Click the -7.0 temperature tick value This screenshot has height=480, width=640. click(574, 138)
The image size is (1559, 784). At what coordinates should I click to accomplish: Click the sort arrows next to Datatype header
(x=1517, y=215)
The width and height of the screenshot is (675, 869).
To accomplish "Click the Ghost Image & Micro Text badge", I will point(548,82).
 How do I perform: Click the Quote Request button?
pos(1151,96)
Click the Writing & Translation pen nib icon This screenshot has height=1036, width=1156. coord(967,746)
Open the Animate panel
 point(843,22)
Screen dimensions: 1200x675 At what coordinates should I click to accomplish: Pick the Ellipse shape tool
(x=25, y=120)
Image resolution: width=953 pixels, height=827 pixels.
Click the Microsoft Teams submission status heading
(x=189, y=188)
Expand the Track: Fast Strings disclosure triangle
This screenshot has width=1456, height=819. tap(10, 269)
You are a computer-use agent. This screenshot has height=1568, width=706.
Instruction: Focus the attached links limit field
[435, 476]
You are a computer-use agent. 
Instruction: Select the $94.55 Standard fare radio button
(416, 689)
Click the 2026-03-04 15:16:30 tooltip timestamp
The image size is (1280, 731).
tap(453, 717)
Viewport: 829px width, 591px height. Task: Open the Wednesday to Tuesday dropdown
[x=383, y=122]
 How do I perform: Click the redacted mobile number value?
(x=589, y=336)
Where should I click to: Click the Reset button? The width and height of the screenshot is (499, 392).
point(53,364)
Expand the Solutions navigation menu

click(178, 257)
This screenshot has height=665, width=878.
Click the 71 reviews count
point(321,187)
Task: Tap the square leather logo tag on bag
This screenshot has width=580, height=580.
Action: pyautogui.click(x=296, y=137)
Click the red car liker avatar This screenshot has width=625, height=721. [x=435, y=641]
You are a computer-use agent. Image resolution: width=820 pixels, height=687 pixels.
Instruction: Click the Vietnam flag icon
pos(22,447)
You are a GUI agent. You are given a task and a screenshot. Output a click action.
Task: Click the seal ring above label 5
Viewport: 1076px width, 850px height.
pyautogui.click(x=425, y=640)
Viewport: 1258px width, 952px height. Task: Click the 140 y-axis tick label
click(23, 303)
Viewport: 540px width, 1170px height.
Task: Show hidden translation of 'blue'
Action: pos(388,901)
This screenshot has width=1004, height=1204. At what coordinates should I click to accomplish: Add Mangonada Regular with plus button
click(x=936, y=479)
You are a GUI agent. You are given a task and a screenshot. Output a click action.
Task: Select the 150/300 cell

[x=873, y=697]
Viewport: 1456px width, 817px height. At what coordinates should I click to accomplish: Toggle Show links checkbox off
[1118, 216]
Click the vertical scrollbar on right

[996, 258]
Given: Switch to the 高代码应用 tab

=-=-=

● **Job**:
Copy the records word for word, from the first line up to and including the line with "(x=589, y=336)".

● **Reply to the exercise**:
Click the -7.0 temperature tick value This screenshot has height=480, width=640. click(574, 138)
The image size is (1559, 784). At what coordinates should I click to accomplish: Click the sort arrows next to Datatype header
(x=1517, y=215)
The width and height of the screenshot is (675, 869).
To accomplish "Click the Ghost Image & Micro Text badge", I will point(548,82).
 How do I perform: Click the Quote Request button?
pos(1151,96)
Click the Writing & Translation pen nib icon This screenshot has height=1036, width=1156. coord(967,746)
Open the Animate panel
 point(843,22)
Screen dimensions: 1200x675 At what coordinates should I click to accomplish: Pick the Ellipse shape tool
(x=25, y=120)
Image resolution: width=953 pixels, height=827 pixels.
Click the Microsoft Teams submission status heading
(x=189, y=188)
Expand the Track: Fast Strings disclosure triangle
This screenshot has width=1456, height=819. tap(10, 269)
You are a computer-use agent. This screenshot has height=1568, width=706.
Instruction: Focus the attached links limit field
[435, 476]
You are a computer-use agent. 
Instruction: Select the $94.55 Standard fare radio button
(416, 689)
Click the 2026-03-04 15:16:30 tooltip timestamp
The image size is (1280, 731).
tap(453, 717)
Viewport: 829px width, 591px height. Task: Open the Wednesday to Tuesday dropdown
[x=383, y=122]
 How do I perform: Click the redacted mobile number value?
(x=589, y=336)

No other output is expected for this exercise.